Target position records
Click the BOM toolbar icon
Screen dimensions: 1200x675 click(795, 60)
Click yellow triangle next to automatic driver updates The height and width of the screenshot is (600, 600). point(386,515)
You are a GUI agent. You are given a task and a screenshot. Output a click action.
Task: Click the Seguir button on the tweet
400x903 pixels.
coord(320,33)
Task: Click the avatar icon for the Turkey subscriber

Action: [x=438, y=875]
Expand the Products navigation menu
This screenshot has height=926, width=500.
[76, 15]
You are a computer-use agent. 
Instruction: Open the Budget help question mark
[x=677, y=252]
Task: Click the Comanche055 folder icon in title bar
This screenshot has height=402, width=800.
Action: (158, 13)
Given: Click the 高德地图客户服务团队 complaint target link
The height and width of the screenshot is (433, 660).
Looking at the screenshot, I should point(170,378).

--- Instructions for the task ---
Rewrite all of the items above, changing every "icon" to "symbol" and leaving everything else unchanged.

--- Result ---
Click the BOM toolbar symbol
Screen dimensions: 1200x675 click(795, 60)
Click yellow triangle next to automatic driver updates The height and width of the screenshot is (600, 600). point(386,515)
You are a GUI agent. You are given a task and a screenshot. Output a click action.
Task: Click the Seguir button on the tweet
400x903 pixels.
coord(320,33)
Task: Click the avatar symbol for the Turkey subscriber

Action: [x=438, y=875]
Expand the Products navigation menu
This screenshot has height=926, width=500.
[76, 15]
You are a computer-use agent. 
Instruction: Open the Budget help question mark
[x=677, y=252]
Task: Click the Comanche055 folder symbol in title bar
This screenshot has height=402, width=800.
Action: (158, 13)
Given: Click the 高德地图客户服务团队 complaint target link
The height and width of the screenshot is (433, 660).
Looking at the screenshot, I should point(170,378).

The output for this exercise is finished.